Plaire, aimer et courir vite

Christophe Honoré - France - 2018 - vofr - 132' - Couleurs - Numérique

1990. Arthur a vingt ans et il est étudiant à Rennes. Sa vie bascule le jour où il rencontre Jacques, un écrivain qui habite à Paris avec son jeune fils. Le temps d’un été, Arthur et Jacques vont se plaire et s’aimer. Mais cet amour, Jacques sait qu’il faut le vivre vite…

Critique

On comparera probablement Plaire, aimer et courir vite à 120 Battements par minute. Rien à voir, pourtant. Le film de Robin Campillo, même s’il détaillait une relation amoureuse, était une œuvre de combat : un plaidoyer pour les actions d’Act Up et une dénonciation de l’indifférence de l’Etat français devant les victimes d’un virus mortel qui les emportait sans rémission. Même si l’on sent la même détresse chez Christophe Honoré (« Ils font tout pour qu’on crève en cachette, alors il n’y a pas de raison que ça change si l’on survit », dit l’un des personnages), son film est une chronique romanesque. Romantique, aussi, au sens noble du terme, c’est-à-dire fatale. S’y profilent les restes éparpillés des Chansons d’amour — le film qui l’a révélé — mais débarrassés de toute préciosité. Ce qu’il filme, aujourd’hui, est enrobé d’une gravité nouvelle : comme si le temps avait fait son œuvre, en lui apportant, en cadeau, un afflux de sensibilité et de mélancolie.

On retrouve, cependant, les audaces formelles dont il est familier : la rencontre des deux futurs amants dans un cinéma de Rennes, par exemple, où ils s’observent, se jaugent, se défient — jusqu’à ce plan, très beau, de leurs nuques, filmées en ombres chinoises, devant un écran qui projette La Leçon de piano de Jane Campion. Difficile de résister, aussi, à la double scène de bain, l’une réaliste et l’autre fantasmée, dont on ne sait laquelle est la plus émouvante. Celle où Jacques, allongé dans sa baignoire, hisse au prix d’efforts douloureux le corps presque sans force de Marco, son ex (Thomas Gonzalez) — l’homme qui l’a fait souffrir, l’homme qu’il a fait souffrir — pour partager un moment d’une confondante bonté.

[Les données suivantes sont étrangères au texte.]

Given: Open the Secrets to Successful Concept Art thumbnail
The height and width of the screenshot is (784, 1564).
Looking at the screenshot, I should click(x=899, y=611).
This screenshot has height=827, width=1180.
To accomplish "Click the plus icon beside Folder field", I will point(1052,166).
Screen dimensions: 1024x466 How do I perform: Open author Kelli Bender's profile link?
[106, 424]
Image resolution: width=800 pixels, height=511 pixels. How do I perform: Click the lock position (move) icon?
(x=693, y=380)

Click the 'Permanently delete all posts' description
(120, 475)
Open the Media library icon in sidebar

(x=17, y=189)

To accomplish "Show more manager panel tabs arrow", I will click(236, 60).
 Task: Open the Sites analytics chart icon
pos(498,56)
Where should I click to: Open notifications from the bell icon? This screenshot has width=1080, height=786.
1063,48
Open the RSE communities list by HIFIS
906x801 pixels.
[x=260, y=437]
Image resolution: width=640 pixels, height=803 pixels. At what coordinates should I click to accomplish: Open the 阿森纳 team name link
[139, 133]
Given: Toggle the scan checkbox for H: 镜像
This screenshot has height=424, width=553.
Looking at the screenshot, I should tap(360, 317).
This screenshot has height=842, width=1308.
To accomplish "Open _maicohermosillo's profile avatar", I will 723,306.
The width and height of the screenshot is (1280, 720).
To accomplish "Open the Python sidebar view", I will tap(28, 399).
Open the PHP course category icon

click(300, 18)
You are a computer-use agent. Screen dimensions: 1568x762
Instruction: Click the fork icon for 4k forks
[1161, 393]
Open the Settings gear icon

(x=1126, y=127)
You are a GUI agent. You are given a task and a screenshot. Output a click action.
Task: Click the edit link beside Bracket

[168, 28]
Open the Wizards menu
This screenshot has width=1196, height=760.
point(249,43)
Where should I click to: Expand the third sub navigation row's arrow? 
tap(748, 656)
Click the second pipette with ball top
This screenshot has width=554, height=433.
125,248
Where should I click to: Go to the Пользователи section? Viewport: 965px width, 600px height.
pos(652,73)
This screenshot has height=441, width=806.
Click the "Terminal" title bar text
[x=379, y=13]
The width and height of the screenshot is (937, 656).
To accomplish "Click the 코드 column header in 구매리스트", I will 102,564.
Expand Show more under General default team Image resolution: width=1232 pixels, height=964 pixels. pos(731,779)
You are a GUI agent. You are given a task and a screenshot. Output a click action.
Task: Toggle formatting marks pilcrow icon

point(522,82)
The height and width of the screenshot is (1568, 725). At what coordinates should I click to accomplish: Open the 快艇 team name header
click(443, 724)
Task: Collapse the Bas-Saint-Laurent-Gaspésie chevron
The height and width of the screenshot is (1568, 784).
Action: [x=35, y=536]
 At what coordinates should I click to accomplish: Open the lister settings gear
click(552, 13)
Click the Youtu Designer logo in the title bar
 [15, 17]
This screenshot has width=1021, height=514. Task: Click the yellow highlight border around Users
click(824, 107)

Ou celle, plus tard, où allongé dans l’eau, il imagine la jambe de Marco se tendre vers son épaule, comme un appel auquel il sait qu’il devra répondre très vite.

Curieusement, ce film sombre est émaillé de moments légers, extrêmement drôles : à la sortie du théâtre de Rennes, tard le soir, Jacques aimerait bien rejoindre Arthur à qui il a donné rendez-vous, mais le voilà contraint d’écouter le bavardage gonflant d’une comédienne exaltée et gaffeuse… Hommage évident à La Peau douce de François Truffaut, où Jean Desailly ne songeait qu’aux yeux et aux rires de Françoise Dorléac, mais devait supporter la présence d’un ami d’enfance, dont il n’arrivait pas à se débarrasser… Tout le lent flirt entre Jacques et Arthur évolue en une suite de badinages amusés, de plus en plus intenses, où l’un tutoie et l’autre vouvoie, comme pour maintenir la distance entre le flirt et la passion. On est en plein « roman d’apprentissage » ; ce sont les téléphones, et non plus les lettres, qui font naître une complicité menant peu à peu au désir. Pas les omniprésents portables d’aujourd’hui, mais des objets parfois complices, le plus souvent impassibles, que le cinéaste transforme — jusqu’à son magnifique dénouement — en instruments du destin…

On pourra regretter, sur la fin, quelques longueurs, Christophe Honoré ne parvenant visiblement pas à s’arracher à des personnages qui lui sont chers. Qu’importe : il n’a jamais saisi avec une telle intensité les hésitations amoureuses, la certitude de l’éphémère et l’intrigante osmose entre la douceur du sexe et sa crudité.